With pictures left out, output exactly the lines from the line holding "Given: Click the Source" through the end of the data, both included.
=====
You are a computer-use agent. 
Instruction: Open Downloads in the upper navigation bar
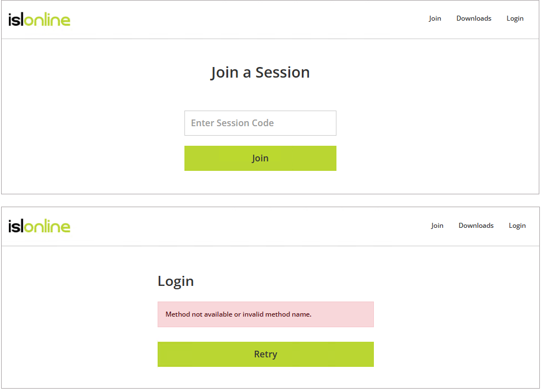click(474, 18)
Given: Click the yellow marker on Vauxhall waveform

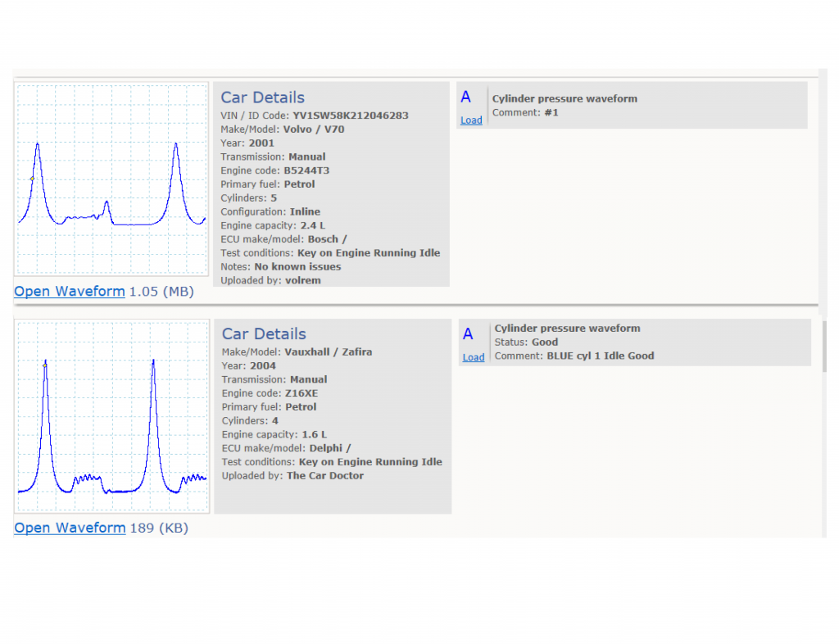Looking at the screenshot, I should 45,365.
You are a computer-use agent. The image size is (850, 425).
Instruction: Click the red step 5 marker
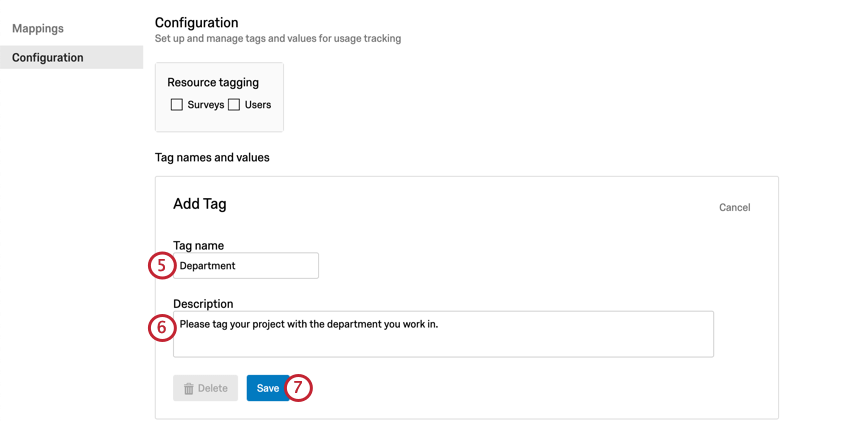click(x=162, y=266)
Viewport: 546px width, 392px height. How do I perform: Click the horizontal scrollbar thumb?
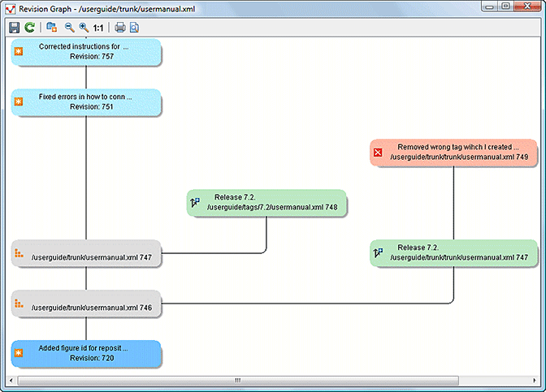(x=237, y=379)
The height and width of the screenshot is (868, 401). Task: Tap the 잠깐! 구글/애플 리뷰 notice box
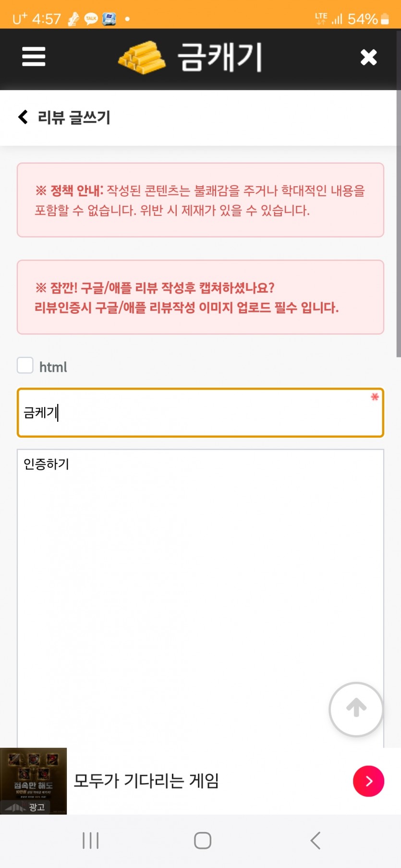pos(200,297)
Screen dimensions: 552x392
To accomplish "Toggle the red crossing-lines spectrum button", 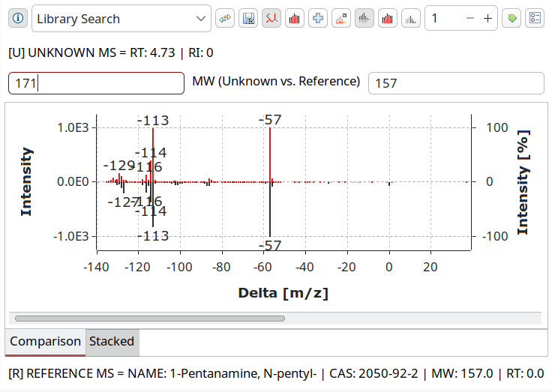I will pyautogui.click(x=271, y=19).
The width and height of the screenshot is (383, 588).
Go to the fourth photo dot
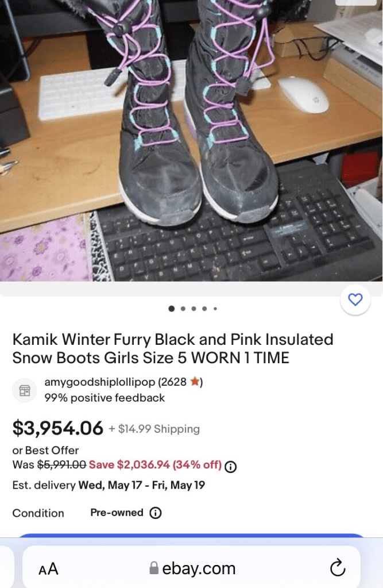tap(204, 309)
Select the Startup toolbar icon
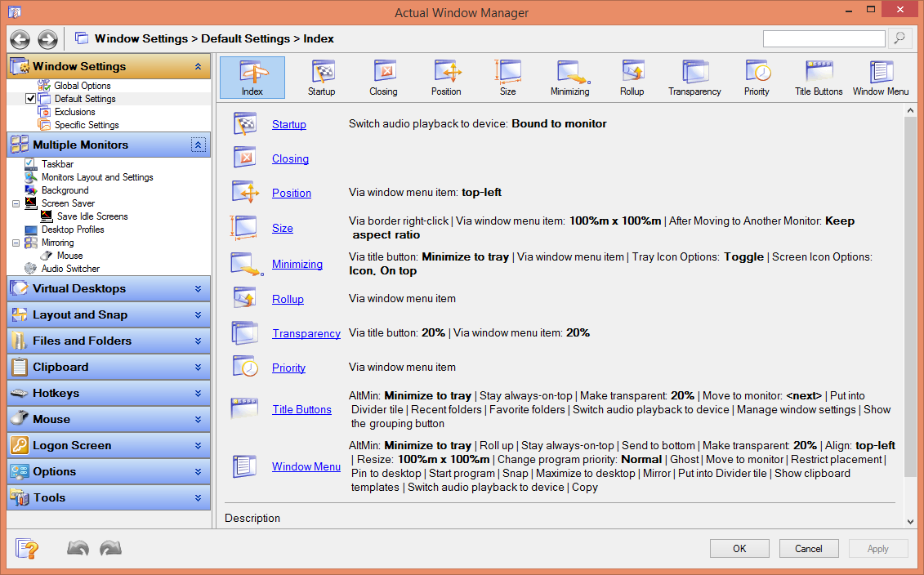This screenshot has height=575, width=924. click(x=321, y=78)
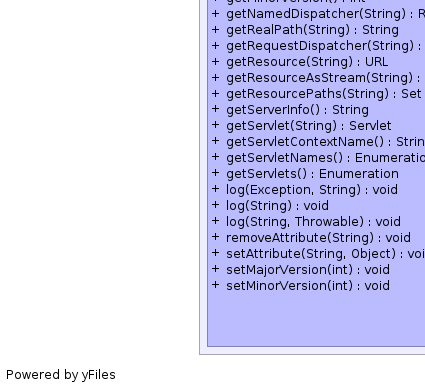The height and width of the screenshot is (390, 425).
Task: Click plus icon next to removeAttribute(String)
Action: [x=216, y=237]
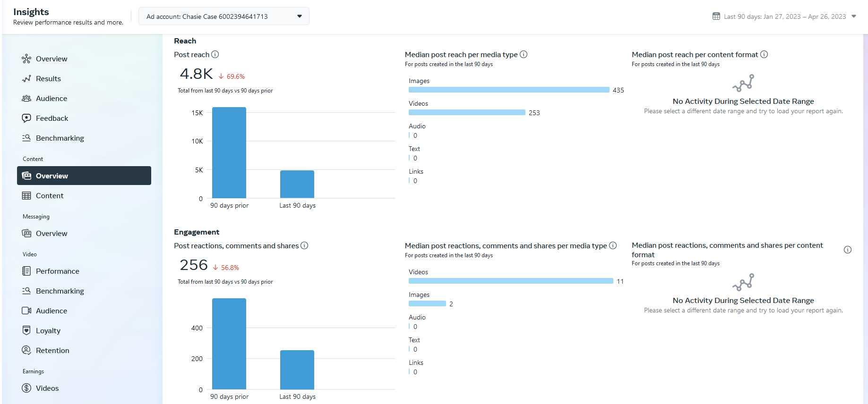The height and width of the screenshot is (404, 868).
Task: Expand the Last 90 days date range dropdown arrow
Action: point(854,16)
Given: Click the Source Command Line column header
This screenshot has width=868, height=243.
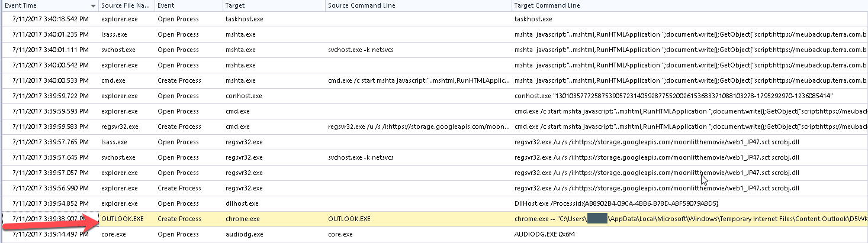Looking at the screenshot, I should coord(361,6).
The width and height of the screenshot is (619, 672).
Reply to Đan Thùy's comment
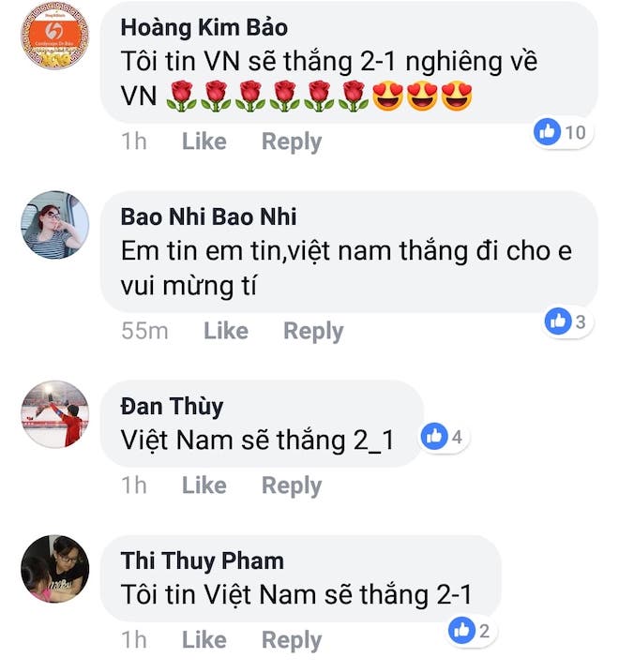tap(292, 486)
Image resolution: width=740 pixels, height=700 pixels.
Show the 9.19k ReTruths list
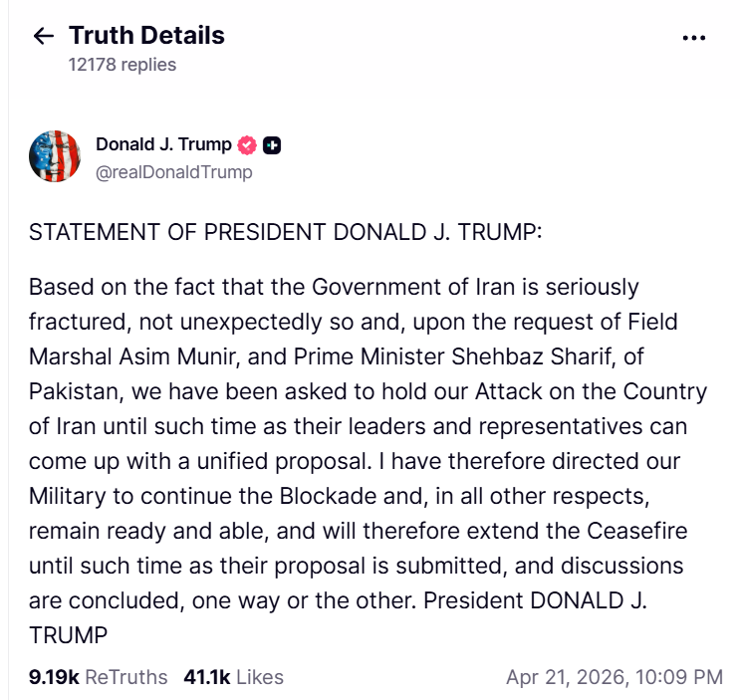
=====
### RESULT OF THIS EXERCISE
Given: Click the Source Command Line column header
This screenshot has width=868, height=243.
Looking at the screenshot, I should coord(361,6).
The width and height of the screenshot is (619, 672).
Reply to Đan Thùy's comment
tap(292, 486)
Image resolution: width=740 pixels, height=700 pixels.
Show the 9.19k ReTruths list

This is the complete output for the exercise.